It has been one day since my last confession.
I ate potato chips and dip.
Well, I seem to have trouble having a completely guilt-free day. On the bright side, my diet must be changing somewhat, because the chips and dip I had for dinner made me so sick! I couldn't eat anything else for the rest of the day.
I did well until the chips and dip incident.
m1: ezekial toast with natural pb, skim milk
m2: fat free yogurt w/ protein powder, fresh peach, and granola
m3: chicken breast and oven fries
m4: Kashi Honey Puff cereal
m5: chips and chipotle dip
Unfortunately I can also chalk up the chips and dip incident to my state of mind. My ex wanted to take the girls to a party. After his temper tantrum last month, and his refusal to let me spend time with them during "his" month, I really wanted to say no. However, I gritted my teeth and did what I thought was best for the girls and let them go to the party. He picked them up and I immediately walked to the corner store and bought diet coke and chips.

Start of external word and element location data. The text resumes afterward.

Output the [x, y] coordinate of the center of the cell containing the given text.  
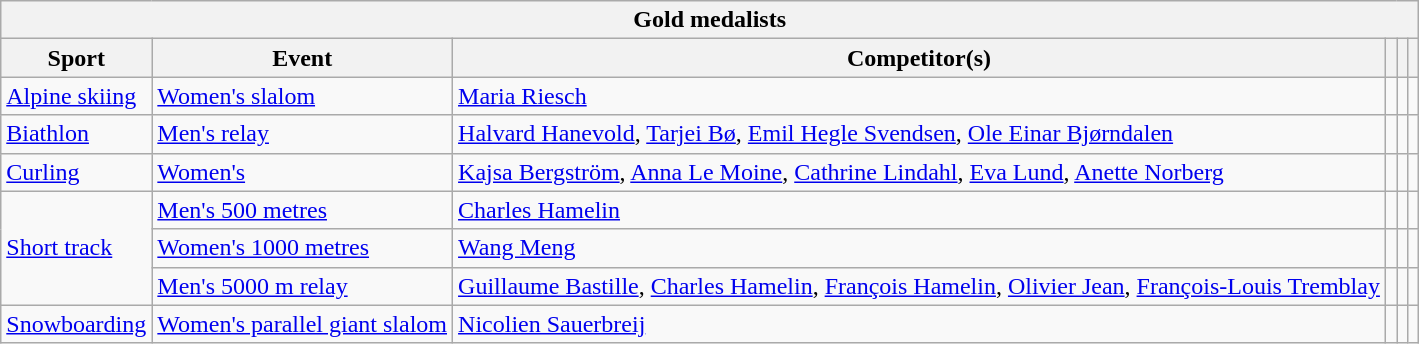
Alpine skiing [76, 96]
Men's relay [302, 134]
Short track [76, 248]
Snowboarding [76, 324]
Gold medalists [710, 20]
Women's 1000 metres [302, 248]
Maria Riesch [920, 96]
Sport [76, 58]
Women's parallel giant slalom [302, 324]
Event [302, 58]
Nicolien Sauerbreij [920, 324]
Women's [302, 172]
Kajsa Bergström, Anna Le Moine, Cathrine Lindahl, Eva Lund, Anette Norberg [920, 172]
Biathlon [76, 134]
Women's slalom [302, 96]
Men's 500 metres [302, 210]
Competitor(s) [920, 58]
Curling [76, 172]
Halvard Hanevold, Tarjei Bø, Emil Hegle Svendsen, Ole Einar Bjørndalen [920, 134]
Wang Meng [920, 248]
Charles Hamelin [920, 210]
Men's 5000 m relay [302, 286]
Guillaume Bastille, Charles Hamelin, François Hamelin, Olivier Jean, François-Louis Tremblay [920, 286]
From the cell containing the given text, extract its center point as [x, y] coordinate. 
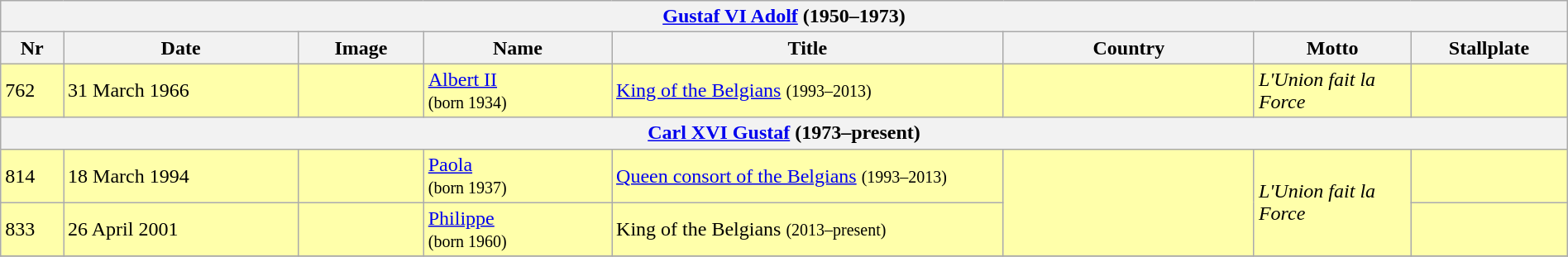
Title [808, 48]
Nr [32, 48]
762 [32, 91]
King of the Belgians (1993–2013) [808, 91]
King of the Belgians (2013–present) [808, 230]
Gustaf VI Adolf (1950–1973) [784, 17]
Queen consort of the Belgians (1993–2013) [808, 175]
833 [32, 230]
814 [32, 175]
Motto [1331, 48]
Stallplate [1489, 48]
Paola(born 1937) [518, 175]
Name [518, 48]
Philippe(born 1960) [518, 230]
Date [181, 48]
31 March 1966 [181, 91]
Image [361, 48]
Albert II(born 1934) [518, 91]
18 March 1994 [181, 175]
Carl XVI Gustaf (1973–present) [784, 133]
26 April 2001 [181, 230]
Country [1128, 48]
Locate the cell with the specified text and output its (x, y) center coordinate. 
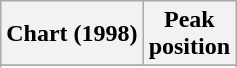
Peakposition (189, 34)
Chart (1998) (72, 34)
Provide the [X, Y] coordinate of the cell's center where the given text is located.  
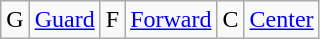
G [15, 20]
Guard [64, 20]
F [112, 20]
Forward [171, 20]
C [230, 20]
Center [282, 20]
Output the [x, y] coordinate of the center of the cell containing the given text.  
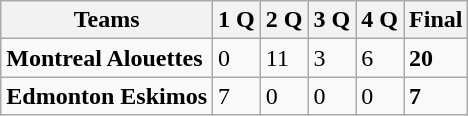
Teams [107, 20]
4 Q [380, 20]
20 [436, 58]
2 Q [284, 20]
Final [436, 20]
1 Q [237, 20]
Montreal Alouettes [107, 58]
6 [380, 58]
3 [332, 58]
11 [284, 58]
Edmonton Eskimos [107, 96]
3 Q [332, 20]
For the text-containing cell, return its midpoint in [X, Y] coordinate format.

I guess this habit did not create itself in a day, so it may take more than a day to get rid of it again.
This feels like.....a relapse.
I'm going to keep documenting my food, prepping in advance and wiping out the "reasons" and "excuses" one by one, just like I did before.
I've really enjoyed the long weekend. I got to spend lots of time with my girls and we've found an apartment to move into. It's tiny but very cute and only 3 blocks from work. It's also only a block from R's new school. It's a relief to know where we are going to be - it helps also because now I know what I need to get rid of!
Today's plan is some cleaning, to get the house showing ready again, and some downsizing. I need to divide my belongings into "keep" "store" and "sell". I'm also going to do the food prep that was neglected yesterday.